The source code for this article is the Ext3 file system in the Linux kernel. In order to facilitate reader access to the source code, some of the key technical terms in this article are used in the kernel source code used in English words, without the use of the corresponding Chinese translation. (This method is appropriate, but also ask readers to advise.) )




Back to the top of the page


A rough description

For ext2 file systems, hard disk partitions are first divided into blocks, and each block on a ext2 file system is the same size, but for different ext2 file systems, the block size can vary. The typical block size is 1024 bytes or 4096 bytes. This size is determined when the Ext2 file system is created, it can be specified by the system administrator, or the file system creator can automatically select a reasonable value based on the size of the hard disk partition. These blocks are grouped together into several large block groups. How many blocks in each block group are fixed.

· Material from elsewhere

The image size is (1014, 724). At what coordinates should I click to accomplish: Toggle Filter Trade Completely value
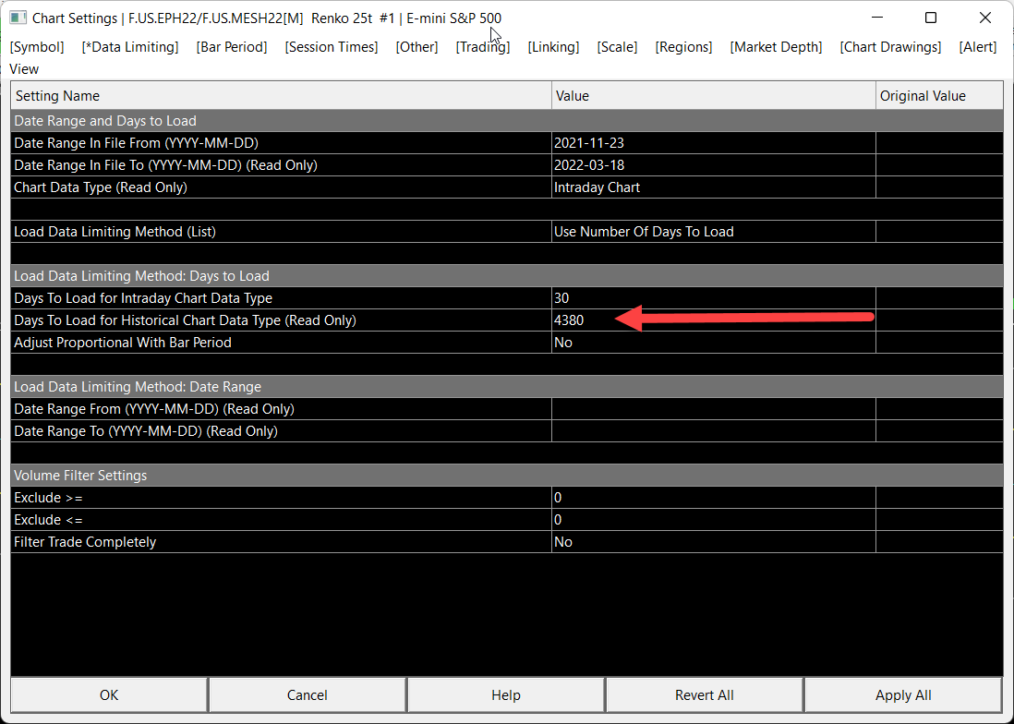(713, 542)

Each block group corresponds to a group descriptor, and these group descriptor are clustered together at the beginning of the hard disk partition, following the Super block. The so-called super block, we have to discuss below. There are several important block pointers in this descriptor. The block pointer we are talking about here refers to the block number on the hard disk partition, for example, the value of the pointer is 0, we say it points to block 0 on the hard disk partition, the pointer value is 1023, and we say it points to block 1023 on the hard disk partition. We notice that the block count on a hard disk partition starts at 0, and that this count is global for this hard disk partition.

In Group descriptor of Block Group, where a block pointer points to each bit in the block Bitmap,block bitmap of this block group represents a block, if the bit is 0, indicating that there is data in the block, and that if the bit is 1, it is idle. Note that the block bitmap itself is just as large as a block. Assuming the block size is S bytes, the block bitmap can only record 8*s blocks (because one byte equals 8 bits and one bit corresponds to a block). That is to say, a block group can only have 8*s*s bytes so large.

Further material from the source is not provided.